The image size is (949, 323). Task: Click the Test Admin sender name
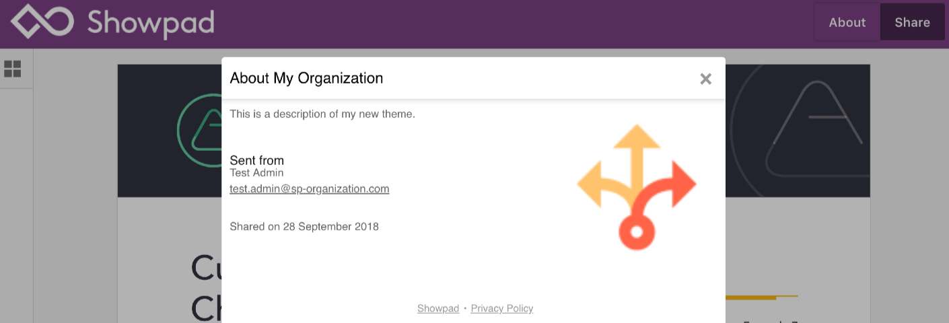click(x=256, y=173)
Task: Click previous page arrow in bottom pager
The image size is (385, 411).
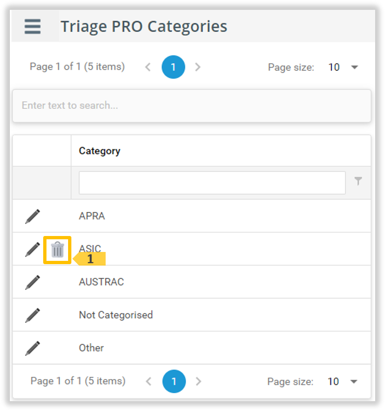Action: (x=149, y=381)
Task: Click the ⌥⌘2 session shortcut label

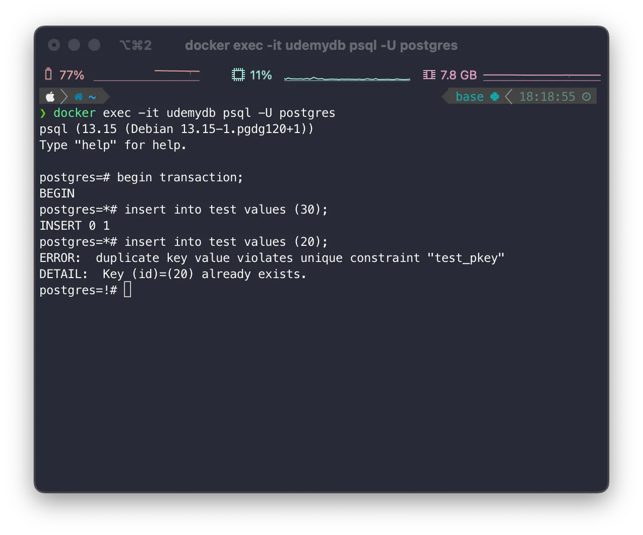Action: click(x=136, y=45)
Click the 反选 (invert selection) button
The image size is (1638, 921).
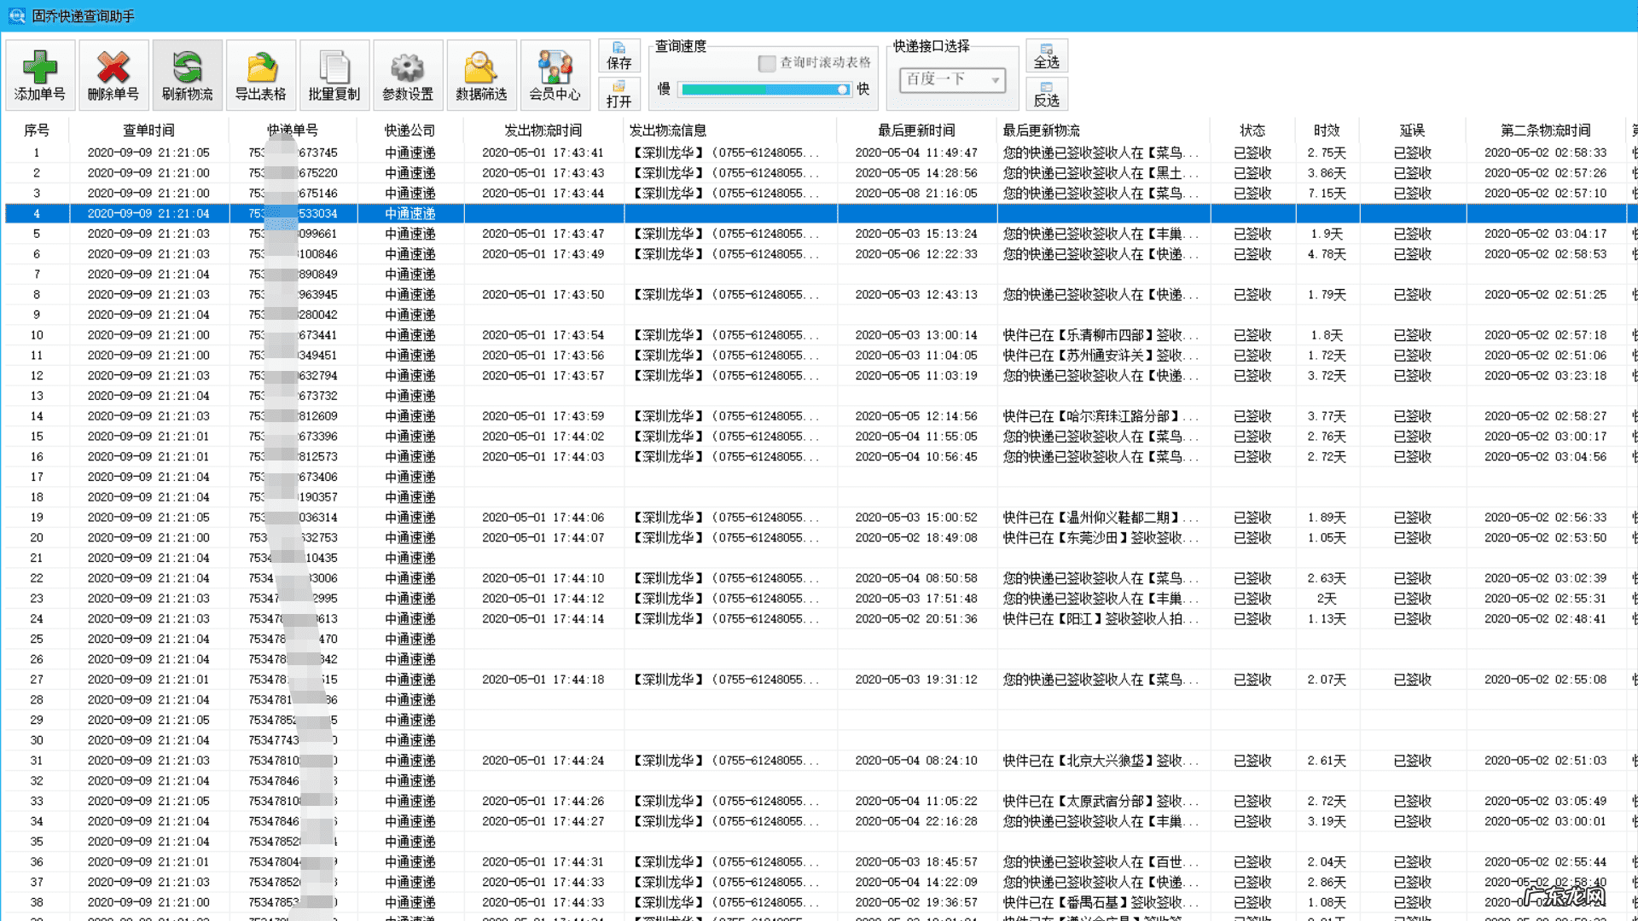point(1047,94)
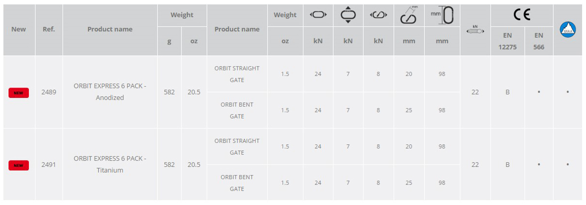Image resolution: width=586 pixels, height=205 pixels.
Task: Click the blue UIAA mountain logo
Action: 568,29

Problem details:
Write out the lines above word for word, from the very first one through the one containing "Action: click(x=136, y=45)". Leave the pictures out.

Solved problem:
The image size is (949, 323). Task: Click the Test Admin sender name
click(x=256, y=173)
Task: Click previous page arrow in bottom pager
The image size is (385, 411).
Action: (x=149, y=381)
Task: Click the ⌥⌘2 session shortcut label

Action: click(x=136, y=45)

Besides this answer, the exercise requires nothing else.